Data entries:
###
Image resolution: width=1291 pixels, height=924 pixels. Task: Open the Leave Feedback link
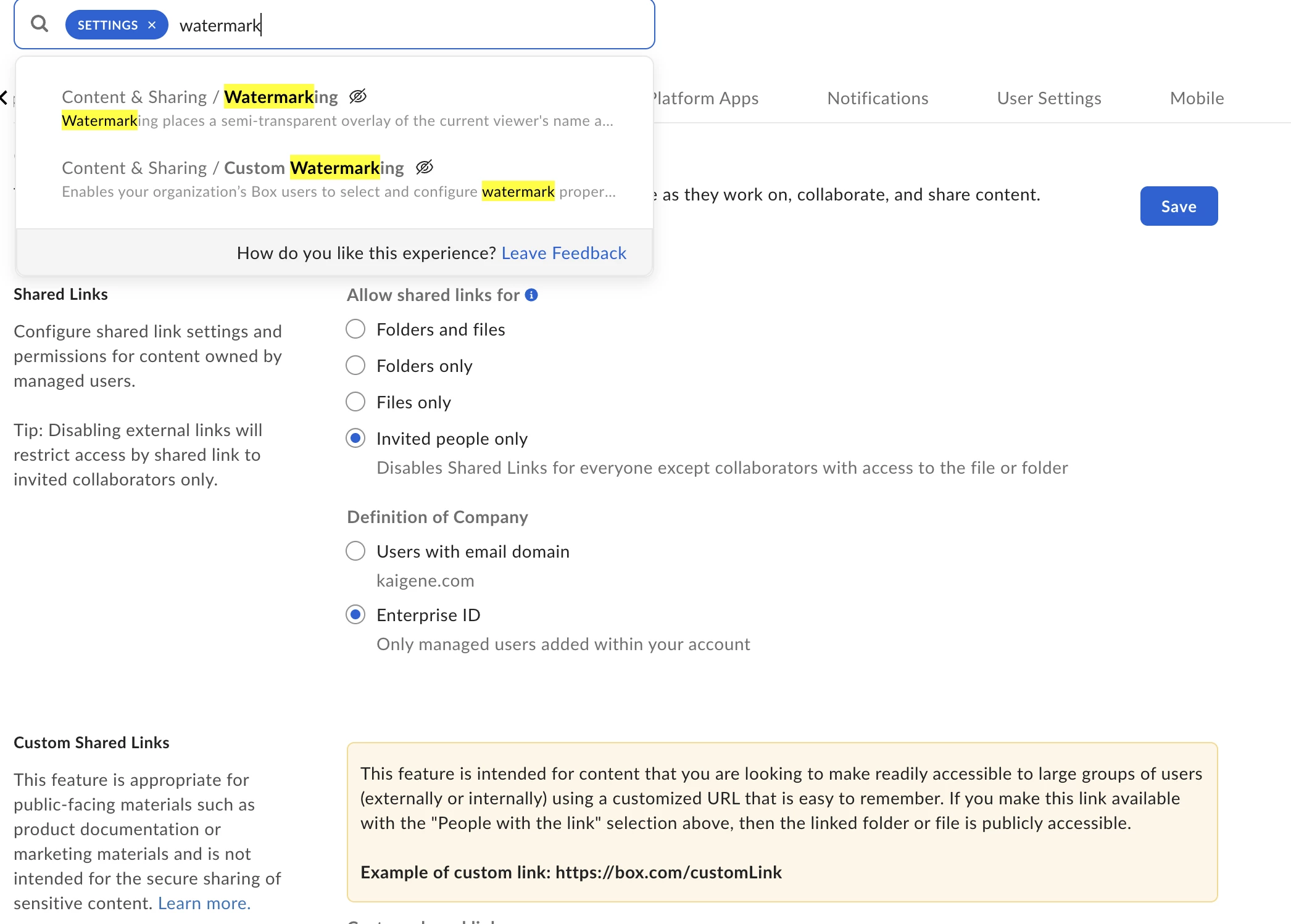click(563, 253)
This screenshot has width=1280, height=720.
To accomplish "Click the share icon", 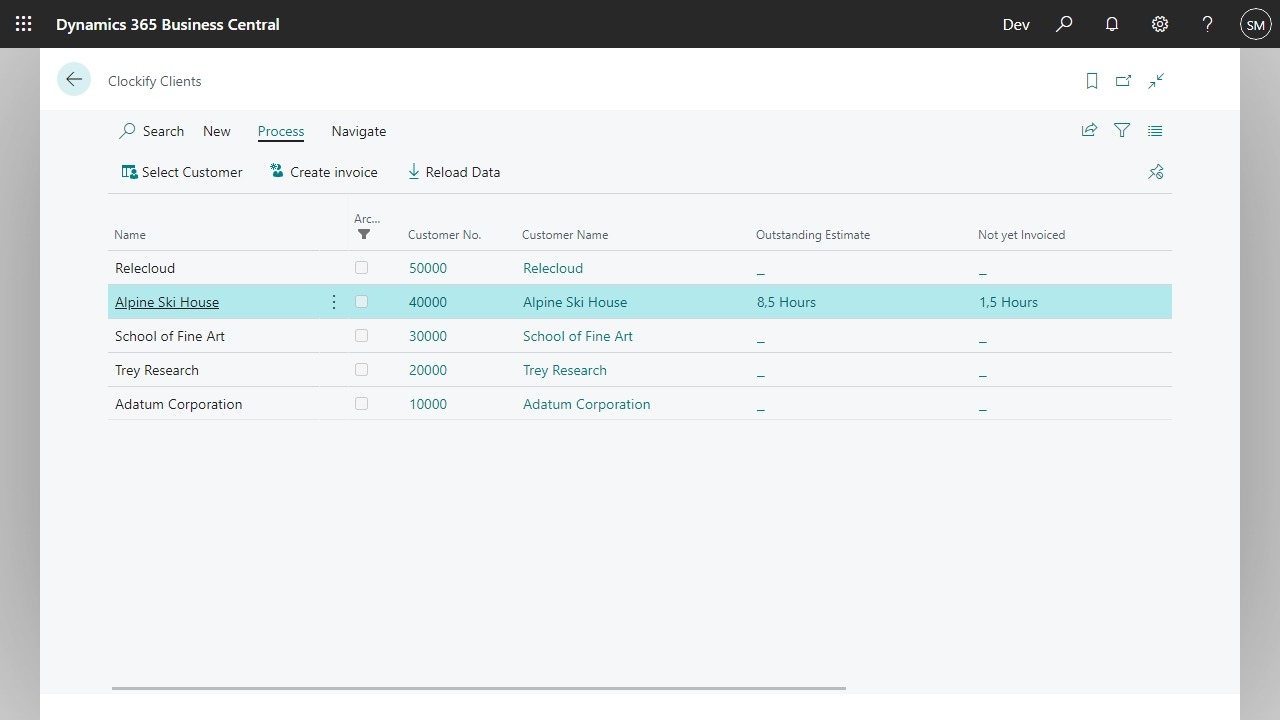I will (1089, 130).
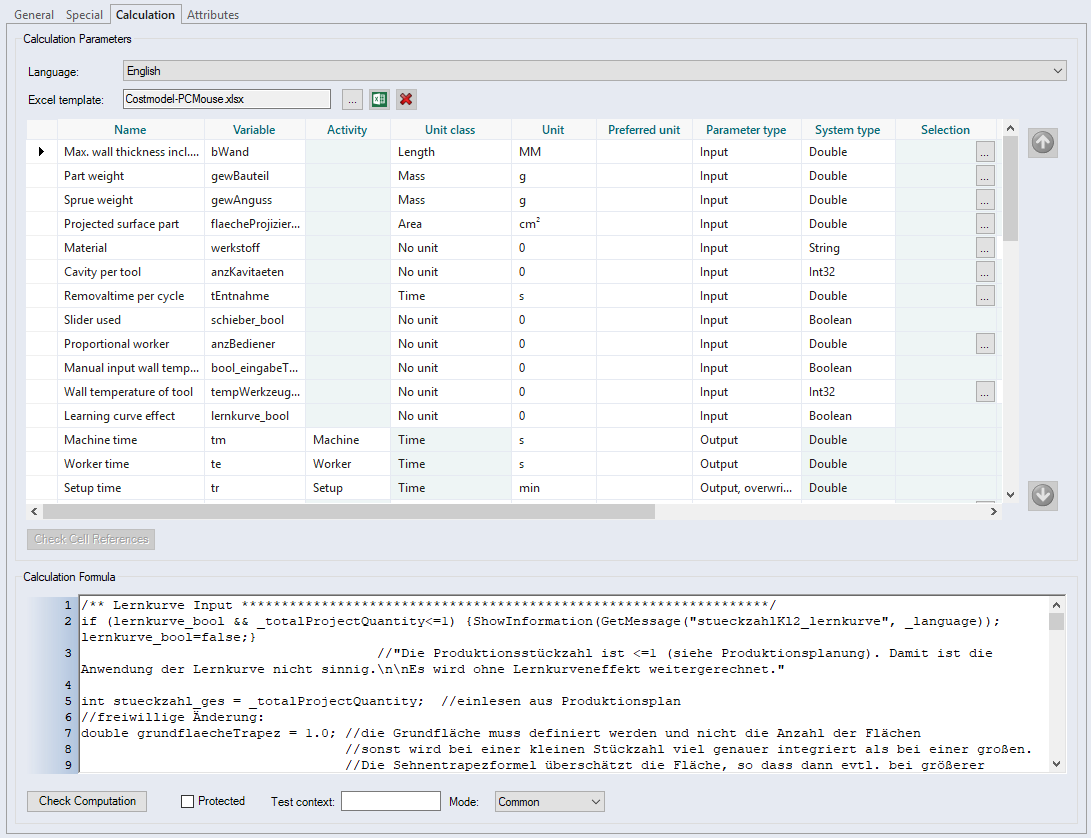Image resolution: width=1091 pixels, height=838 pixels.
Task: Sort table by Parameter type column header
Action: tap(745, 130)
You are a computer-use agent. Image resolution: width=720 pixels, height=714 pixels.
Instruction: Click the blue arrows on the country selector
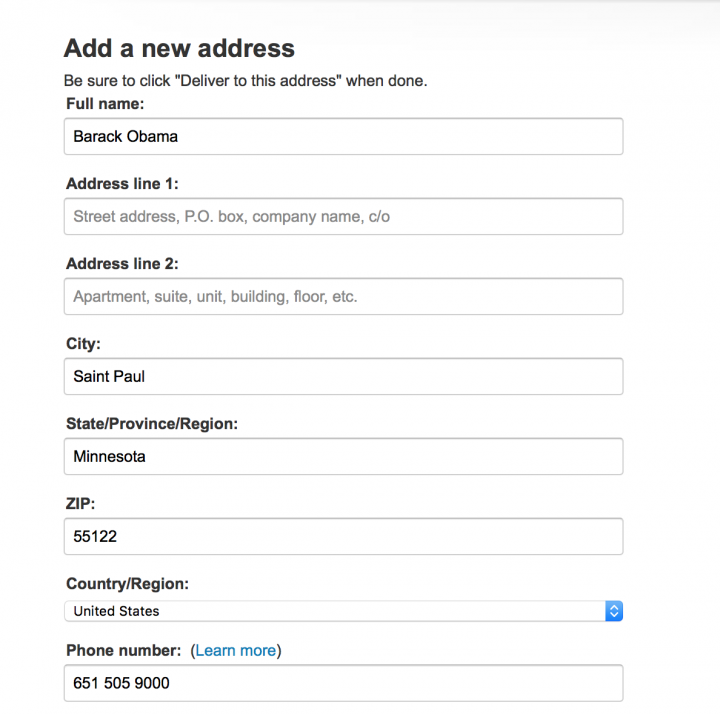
###
* _Written problem_
Reproduce the lines of the material verbatim, starting with the line that contains "You are a computer-use" and continuing through the end of the material. Leave the pictures out of your answer.

* _Exercise result_
You are a computer-use agent. Image resolution: width=720 pixels, height=714 pixels.
Instruction: Click the blue arrows on the country selector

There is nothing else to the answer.